For years, scientists have argued over the differences between hatchery and wild salmon (HCN, 10/9/00: Killing salmon to save the species). When it listed the coho salmon as endangered, the National Marine Fisheries Service included only wild fish, drawing a line between hatchery and wild populations.
In fall 1999, the Pacific Legal Foundation, a private-property advocacy group, took the issue to court, arguing the line should be erased.
In early September, federal district Judge Michael Hogan agreed, throwing out the coho's status as threatened under the Endangered Species Act.
Because the ruling came from a district court, it only sets a precedent for fish in Oregon. But, if appealed and upheld, the ruling could impact the status of endangered salmon and steelhead throughout the country.
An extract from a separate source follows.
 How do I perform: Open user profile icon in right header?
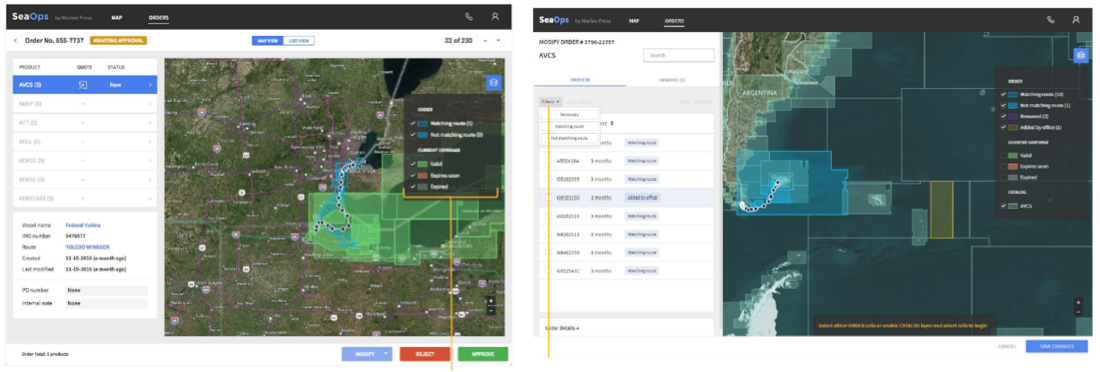pyautogui.click(x=1075, y=20)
"This is a great decision, with tremendous implications," says Russ Brooks of the Pacific Legal Foundation. "It's standard policy for the agencies to exclude hatchery fish, so now all those listings are called into question."
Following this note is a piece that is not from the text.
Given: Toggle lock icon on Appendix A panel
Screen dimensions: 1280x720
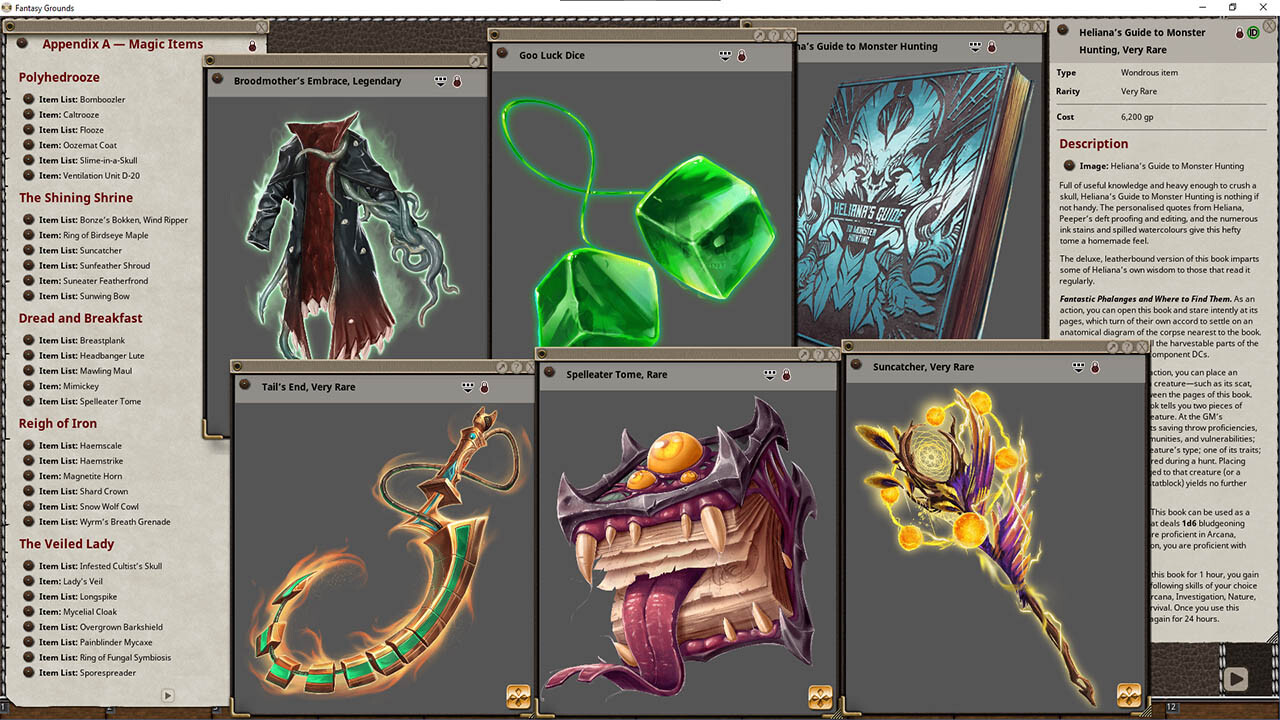Looking at the screenshot, I should (252, 46).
Salmon advocates are dismayed by the ruling. They argue that mixing captive-bred fish with wild populations weakens the native stocks, increasing their vulnerability to disease and predators. Earthjustice has promised to try to get the coho relisted during any appeals process.
In a letter to U.S. Secretary of Commerce Don Evans, who oversees the Fisheries Service, Oregon governor John Kitzhaber, D, requested an appeal, but the agency has not yet announced a decision.